Es wird festgestellt, dass der Rechtsstreit in der Hauptsache erledigt ist soweit der Kläger beantragt hat, die Beklagte zu verurteilen, es zu unterlassen in ihren Spielsperrverträgen folgende Klauseln zu verwenden:

„3. Zum Automatenspiel

Die Spielbank verpflichtet sich, bei EC-Cash-Auszahlungen an der Kasse, bei der Auszahlung von Gewinnbeträgen, welche nicht über den Hopper ausgezahlt werden und über einem von der jeweiligen Spielbank festgesetzten Mindestbetrag liegen, sowie bei Tauschaktionen, die nach dem Geldwäschegesetz zu erfassen sind, einen Abgleich mit der Rezeptionsdatenbank durchzuführen und den Gast aus den Spielsälen der jeweiligen Spielbank zu verweisen, wenn er bei diesem Abgleich als gesperrter Spieler identifiziert wird.“

„4. Spielverträge

Nimmt der Gast trotz dieses Spielsperrvertrages und des Hausverbotes am Spiel teil, kommen wirksamen Spielverträge zwischen Spielbank und Gast zustande. Der Gast hat daher keinen Anspruch auf Rückzahlung von ihm getätigter Spieleinsätze.“

sowie

in ihren Formularen (Antwortschreiben gegenüber dem Antragsteller auf Abschlusses eines Spielsperrvertrages oder aber auch gegenüber Sperrvertragsinhabern) folgende Klausel zu verwenden:

„Für den Fall, dass sie die beigefügten Spielsperrverträge nicht vollständig ausgefüllt und unterschrieben innerhalb der oben genannten Frist an uns zurücksenden oder in unseren Geschäftsräumen abgeben, kündigen wir hiermit die alte Sperre fristlos, hilfsweise zum nächst zulässigen Termin.“

Die weitergehende Klage wird abgewiesen.

Die Kosten des Rechtsstreits haben der Kläger zu 2/5 und die Beklagte zu 3/5 zu tragen.
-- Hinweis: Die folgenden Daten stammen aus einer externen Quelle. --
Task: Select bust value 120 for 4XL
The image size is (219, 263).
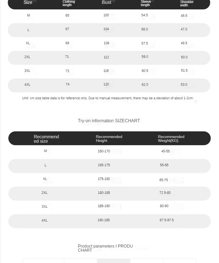Action: tap(106, 84)
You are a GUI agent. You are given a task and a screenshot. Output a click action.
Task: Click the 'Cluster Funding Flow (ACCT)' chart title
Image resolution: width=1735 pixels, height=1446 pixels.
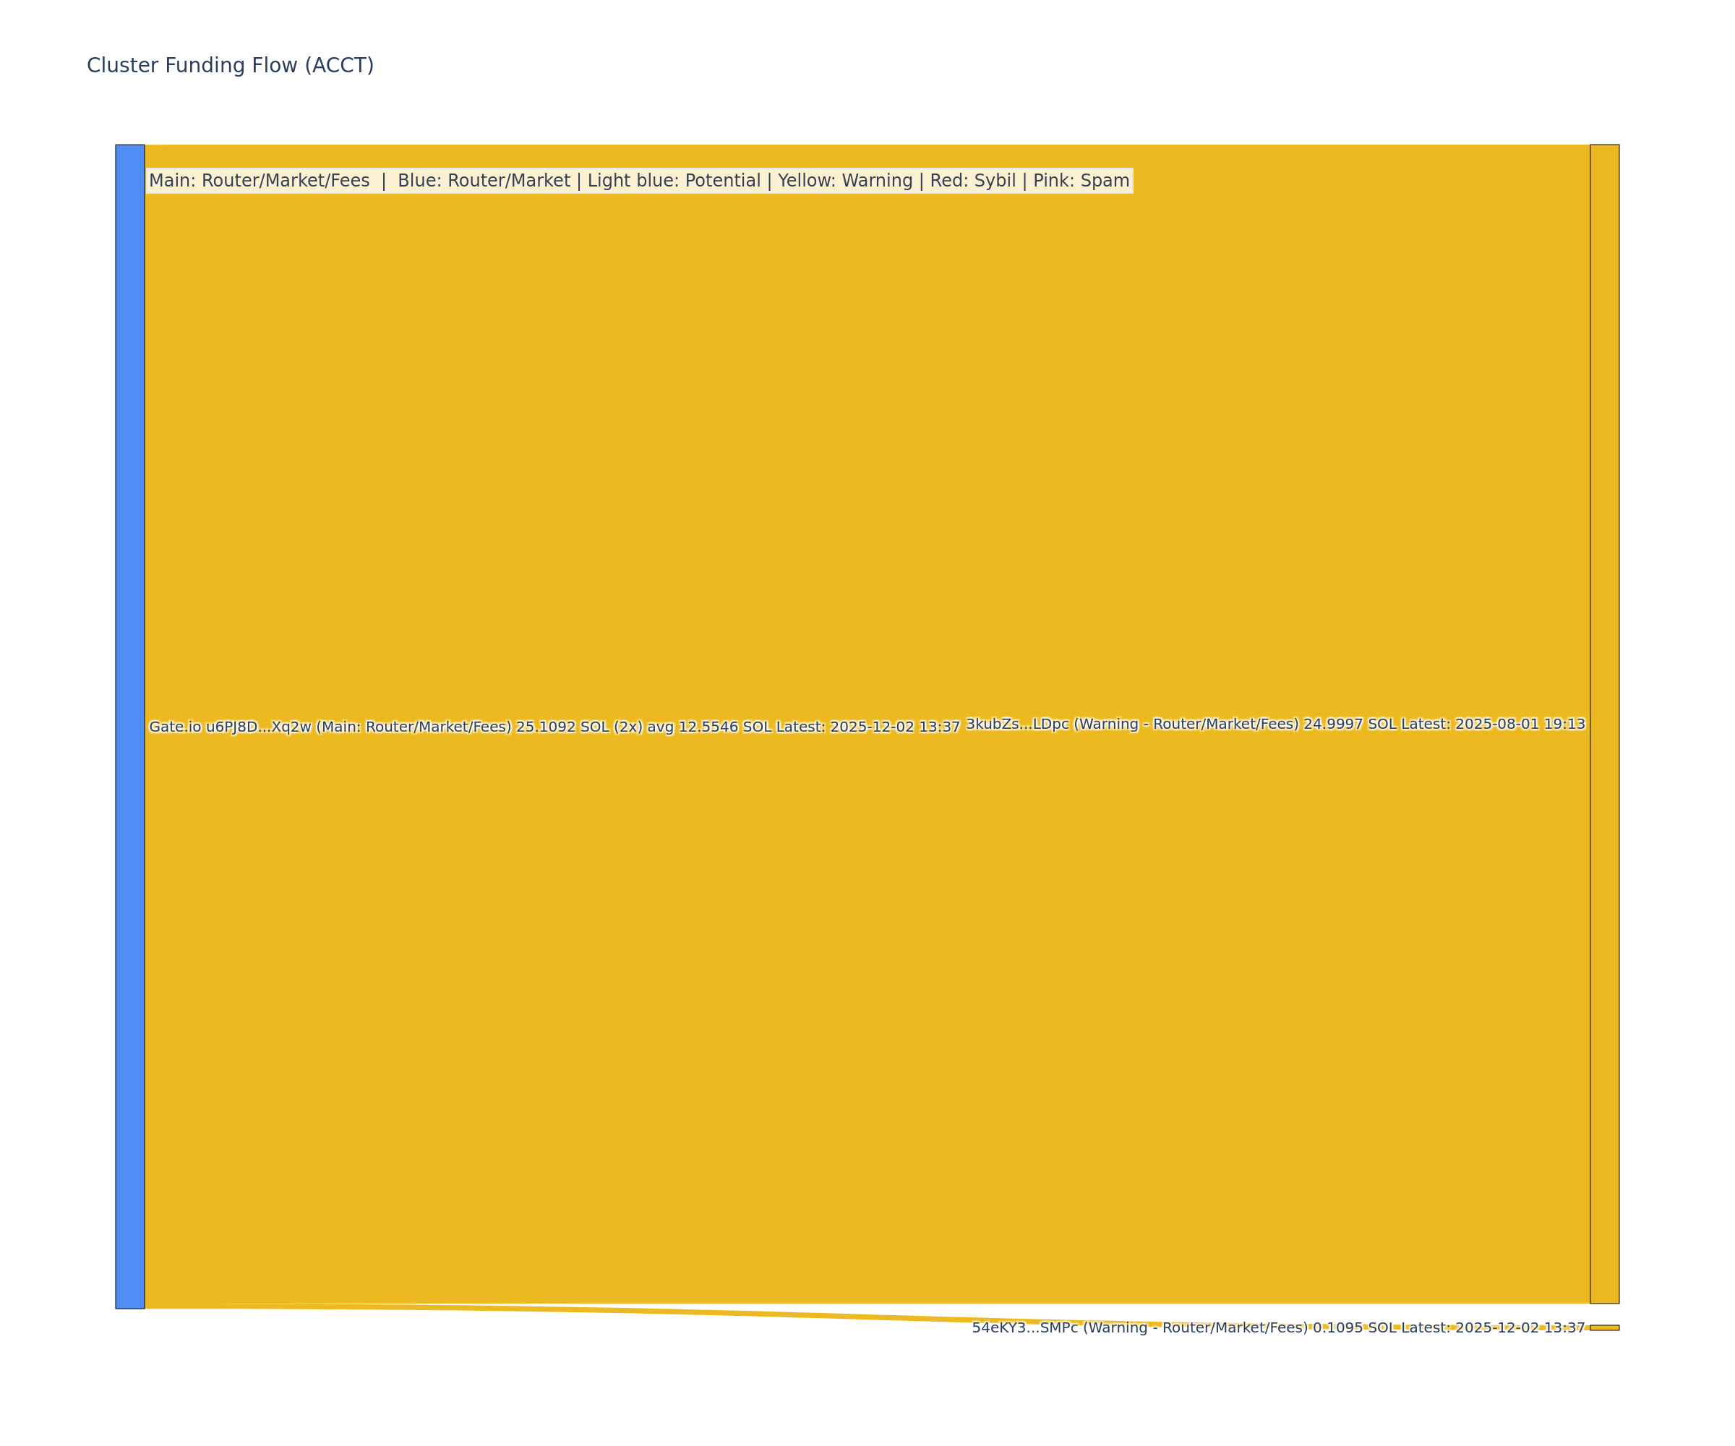(x=230, y=65)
Das Urteil ist vorläufig vollstreckbar. Beiden Parteien wird nachgelassen, die Zwangsvollstreckung wegen der Kosten durch Sicherheitsleistung in Höhe von 120 % des zu vollstreckenden Betrages abzuwenden, wenn nicht der jeweilige Vollstreckungsgläubiger vor der Vollstreckung Sicherheit in gleicher Höhe geleistet hat.